Candy Corn Sugar Cookies



  • 3/4 cup unsalted butter (at room temperature)
  • 3/4 cup sugar
  • 1 egg (at room temperature)
  • 2 teaspoons pure vanilla extract
  • 2 1/4 cups all purpose flour
  • 1/2 teaspoon baking powder
  • Yellow and orange food coloring


  1. 1) In a stand alone mixer or with a hand mixer, beat the butter until smooth and creamy, about 1 minute. Add the sugar and beat for about 3-4 minutes until light and fluffy. Add the egg and vanilla and beat for 2 minutes. Scrape down sides as needed.
  2. 2) In a separate bowl whisk the flour and the baking powder. Add half the flour to the butter mixture and mix until just combined. Add the rest of the flour and mix. If dough seems too sticky to handle or roll out, add 1 tablespoon more of flour at a time until it’s smooth and easy to handle.
  3. 3) Divide the dough into 3 equal parts. Leave the first section of dough as is. Add a few drops of yellow food coloring to the second section of dough, and using a mixer or your hands, mix until you reach the color you want. Add orange food coloring to the third section of dough and mix.
  4. 4) Line a loaf pan with plastic wrap and press the white section of dough into the bottom of the pan. Use your hands to press down firmly, including the edges. Sometimes I use a piece of folded parchment paper to help smooth out the dough. Add the orange layer on top and press down until smooth. And finally add the yellow layer on top. Cover and chill dough in the fridge for 1-2 hours, or up to 2 days.
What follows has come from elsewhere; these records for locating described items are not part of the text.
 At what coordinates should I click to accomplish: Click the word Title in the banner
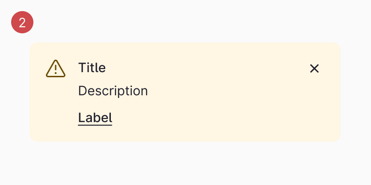click(92, 68)
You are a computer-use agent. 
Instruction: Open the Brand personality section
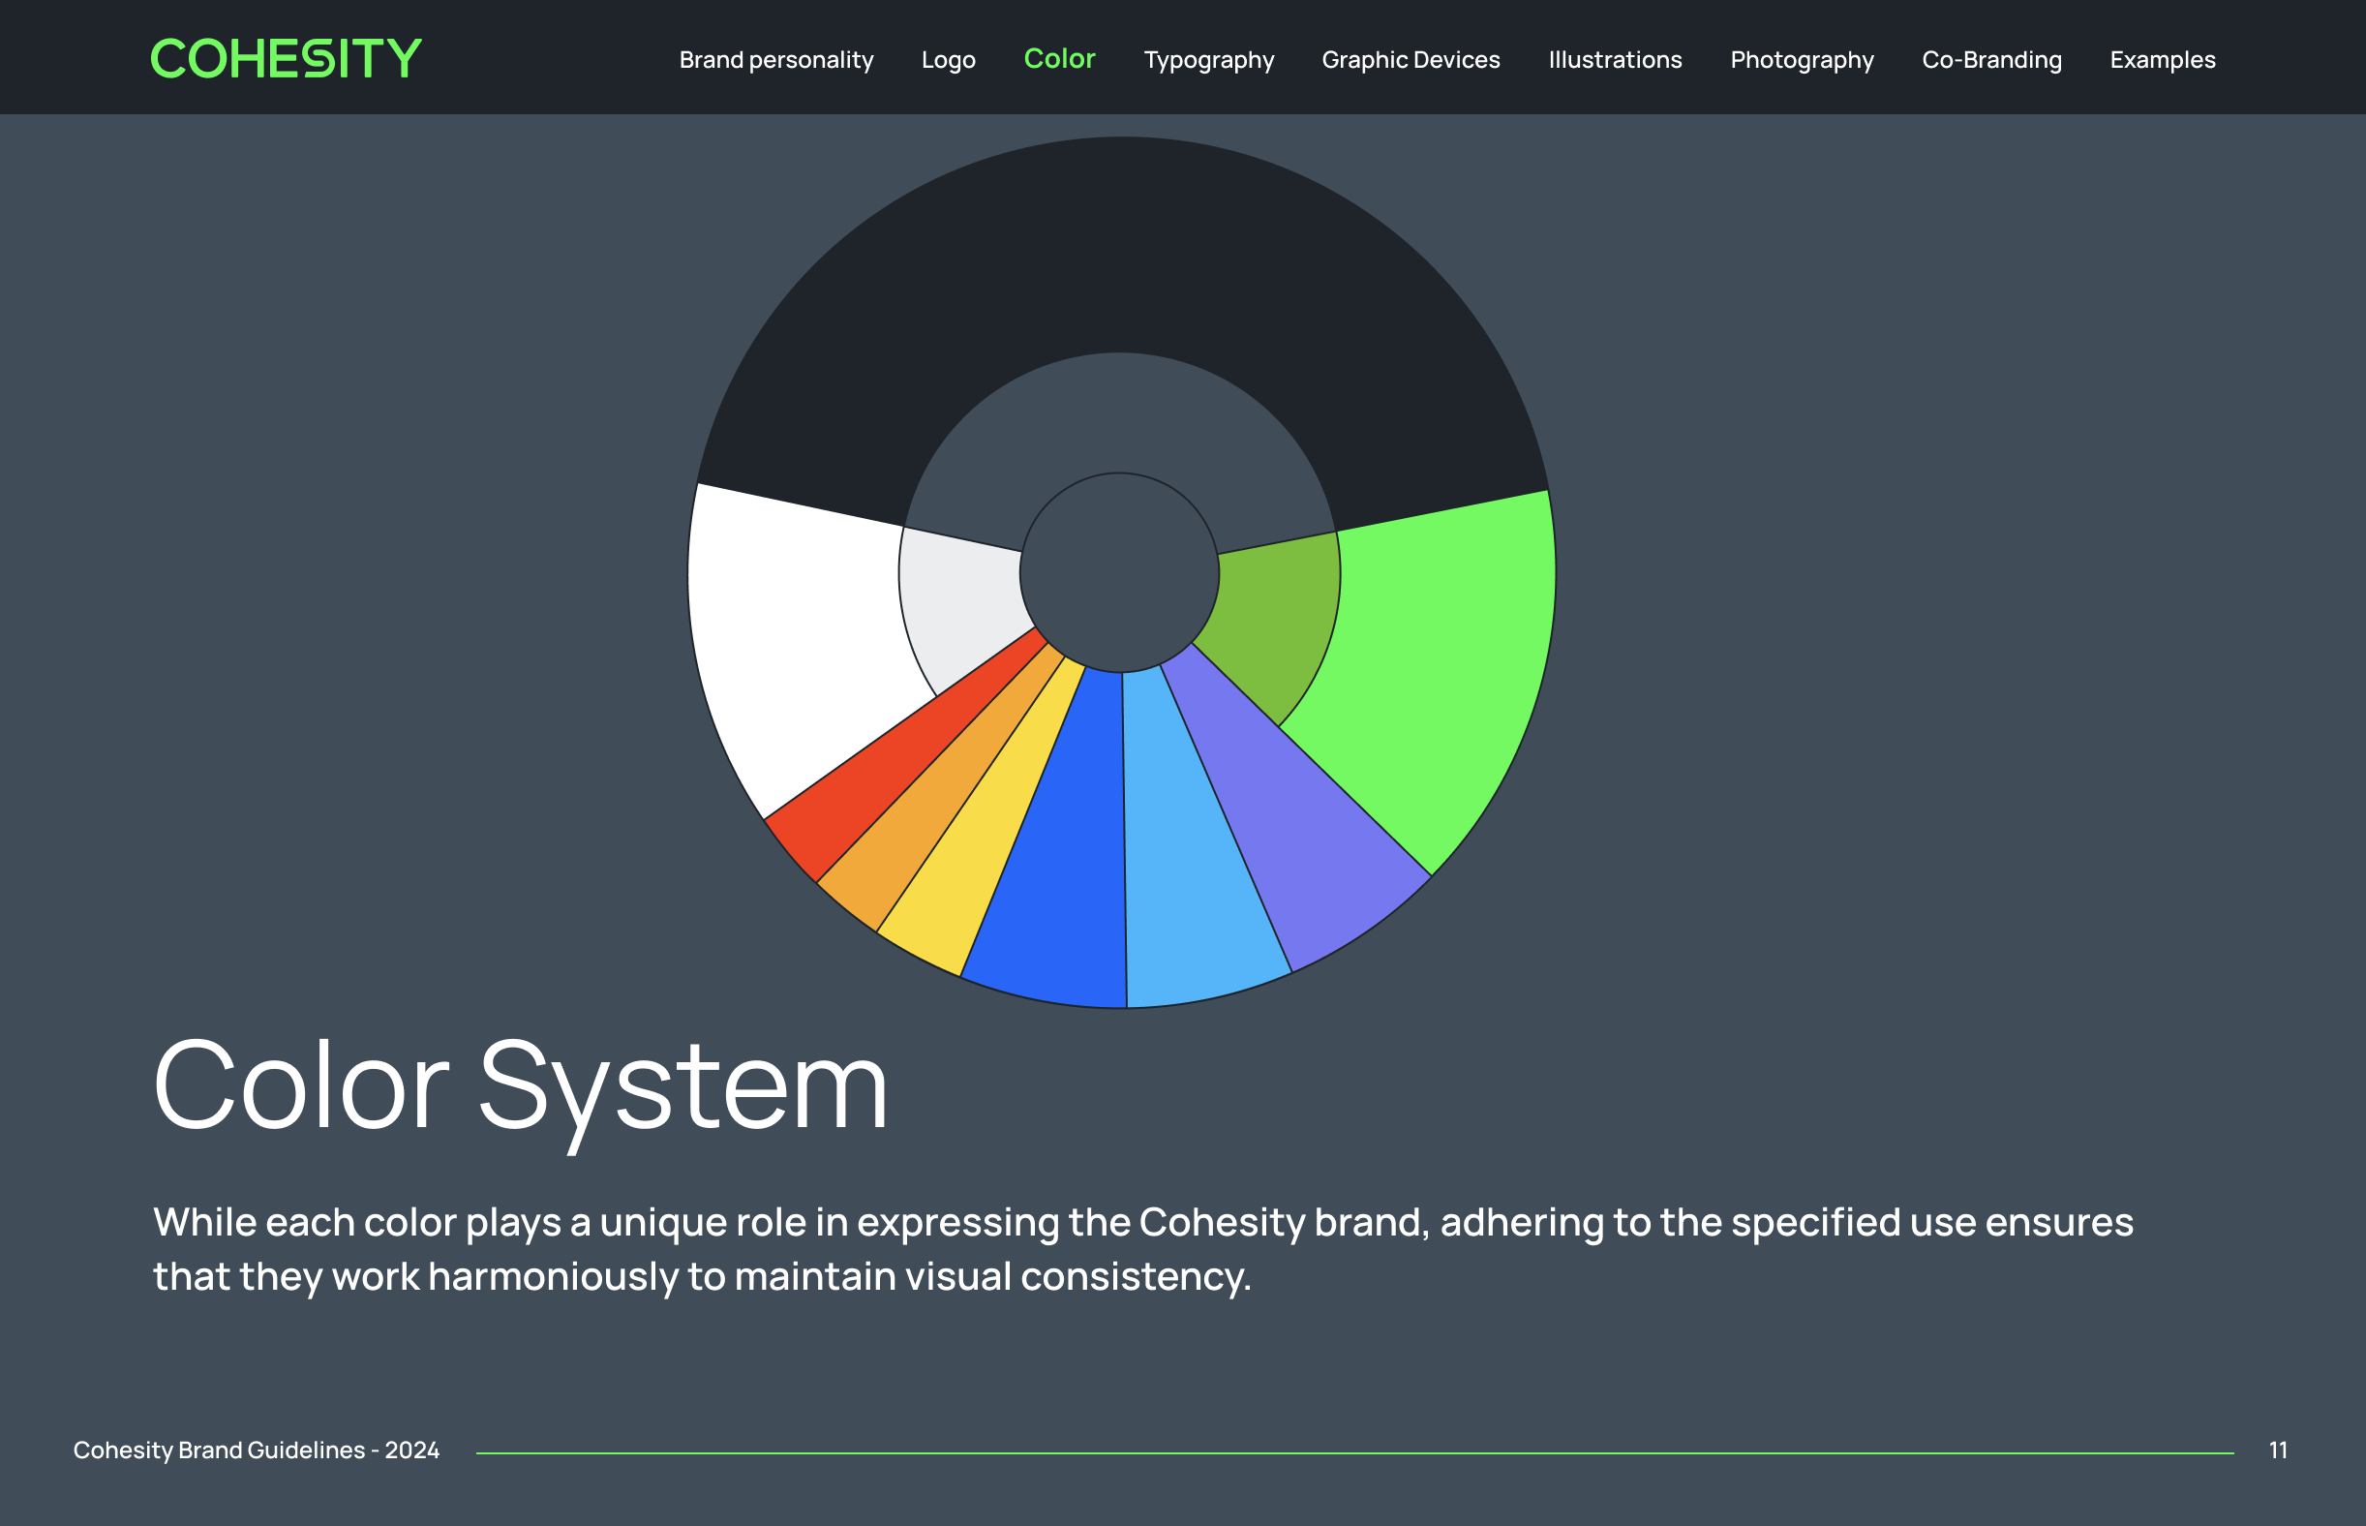(x=776, y=60)
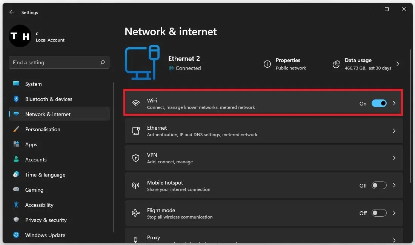Click the TH account profile picture

pyautogui.click(x=20, y=36)
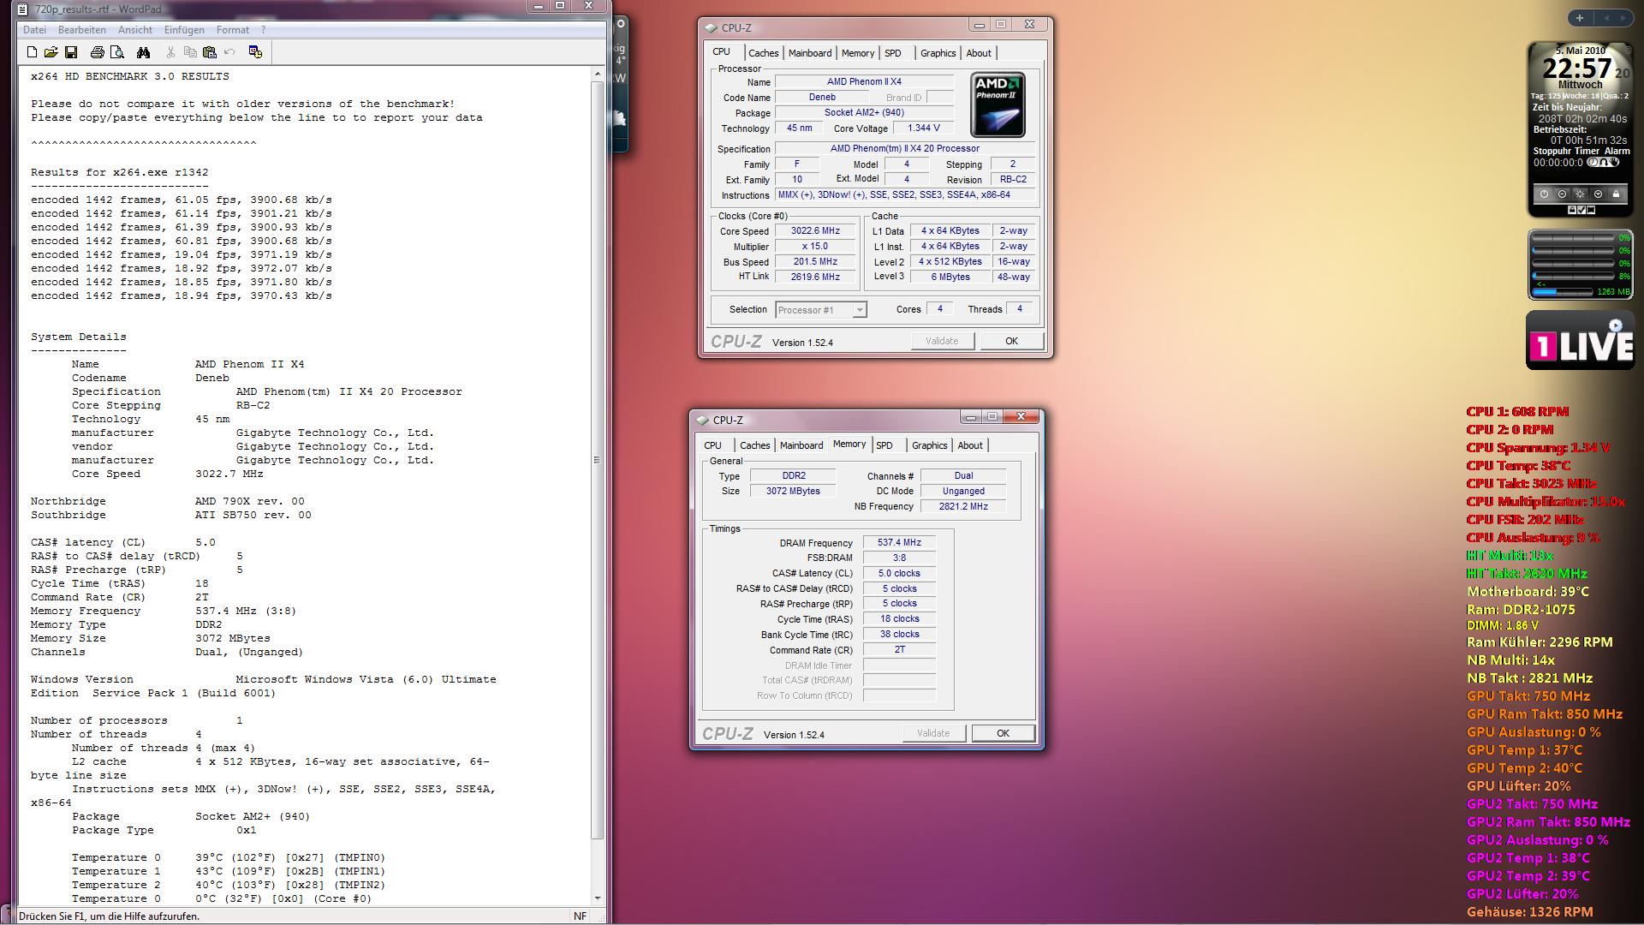
Task: Switch to SPD tab in lower CPU-Z
Action: (884, 445)
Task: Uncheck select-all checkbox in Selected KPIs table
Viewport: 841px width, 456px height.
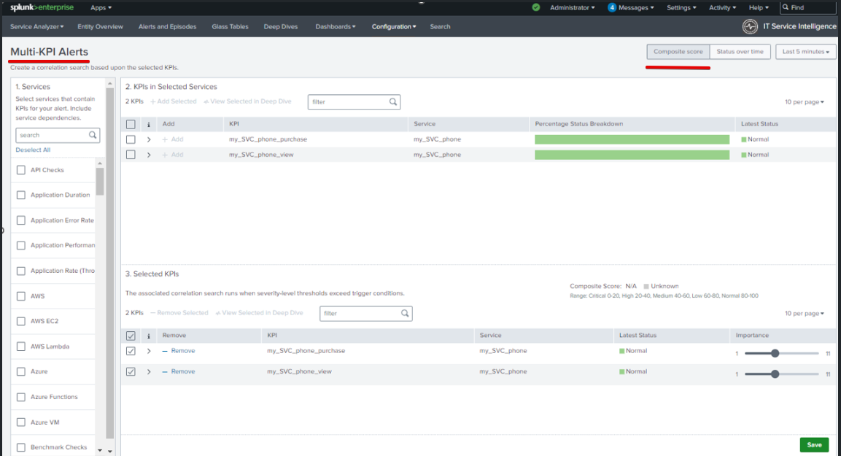Action: pos(131,336)
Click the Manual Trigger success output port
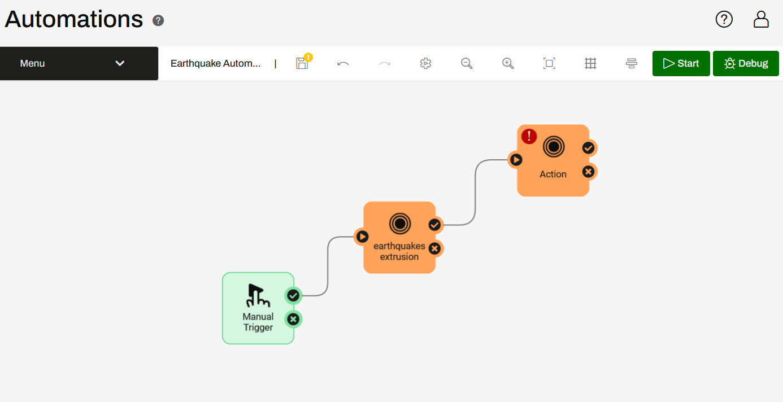 [x=293, y=295]
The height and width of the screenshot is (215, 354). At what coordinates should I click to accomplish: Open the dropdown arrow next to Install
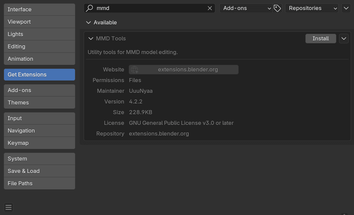tap(344, 38)
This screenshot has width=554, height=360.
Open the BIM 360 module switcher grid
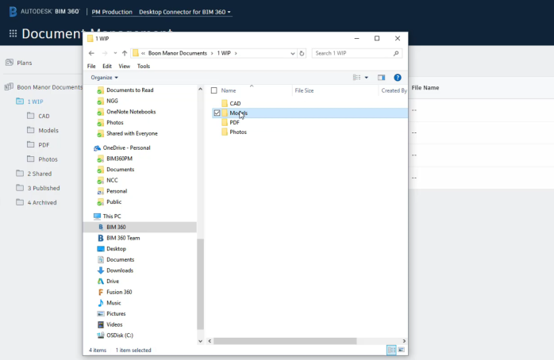click(x=13, y=34)
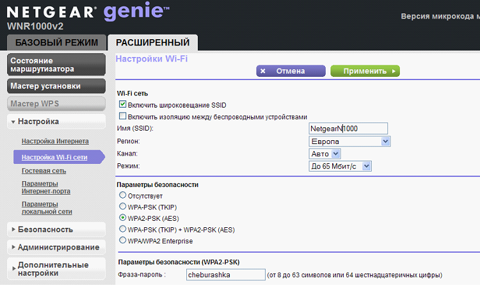Switch to БАЗОВЫЙ РЕЖИМ tab

point(56,42)
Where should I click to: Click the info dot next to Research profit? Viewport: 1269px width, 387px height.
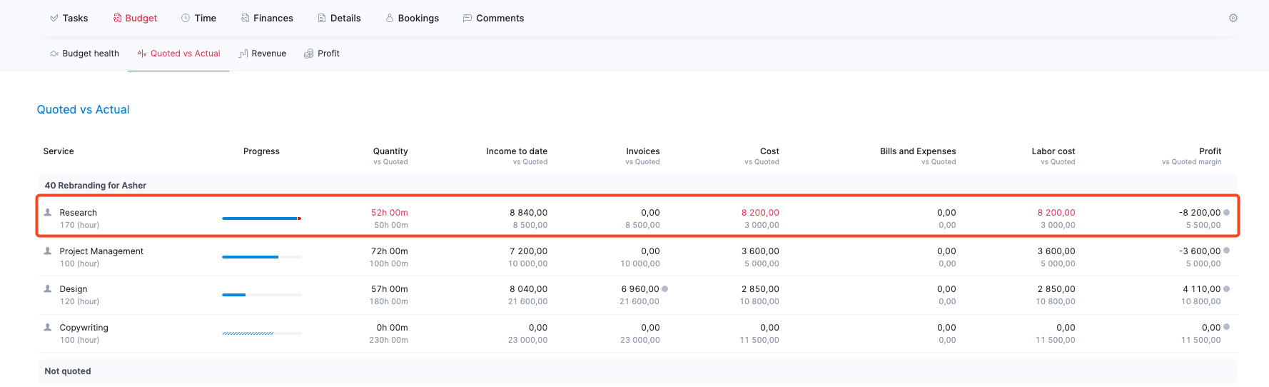(x=1226, y=212)
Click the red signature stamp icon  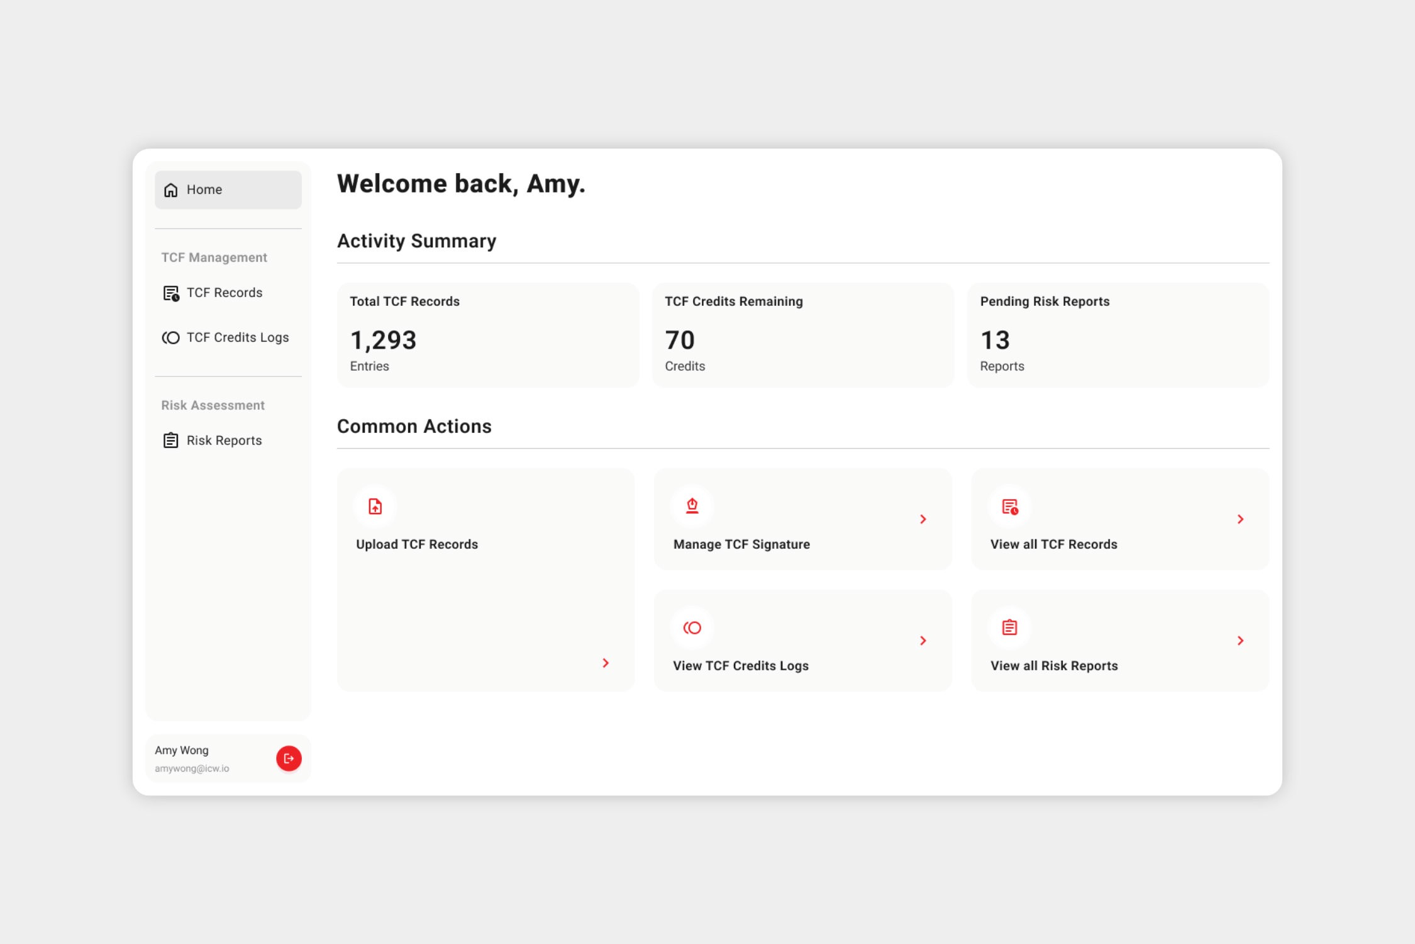[692, 506]
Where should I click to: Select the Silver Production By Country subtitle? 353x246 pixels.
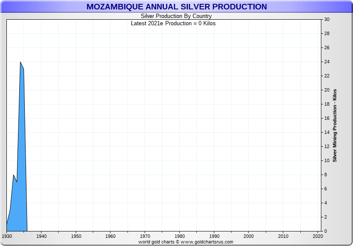click(176, 16)
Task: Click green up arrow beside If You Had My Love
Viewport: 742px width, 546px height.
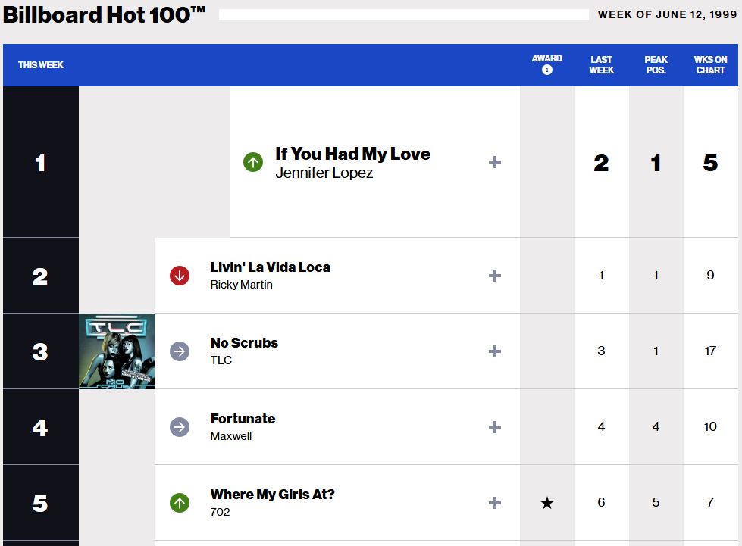Action: pyautogui.click(x=253, y=162)
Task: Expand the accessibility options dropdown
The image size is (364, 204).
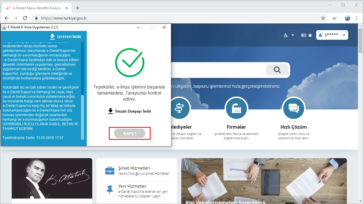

  5. 5) When you’re ready to bake, preheat the oven to 350 degrees. Remove the dough from fridge and using the plastic wrap take dough out of the pan and unwrap. Slice dough into 1/4 in slices. I also like to trim a small amount off the top of the yellow layer to make it nice and smooth. Cut each slice into triangles, and place on a parchment lined baking sheet. Bake for 5-7 minutes, let cookies cool, and serve!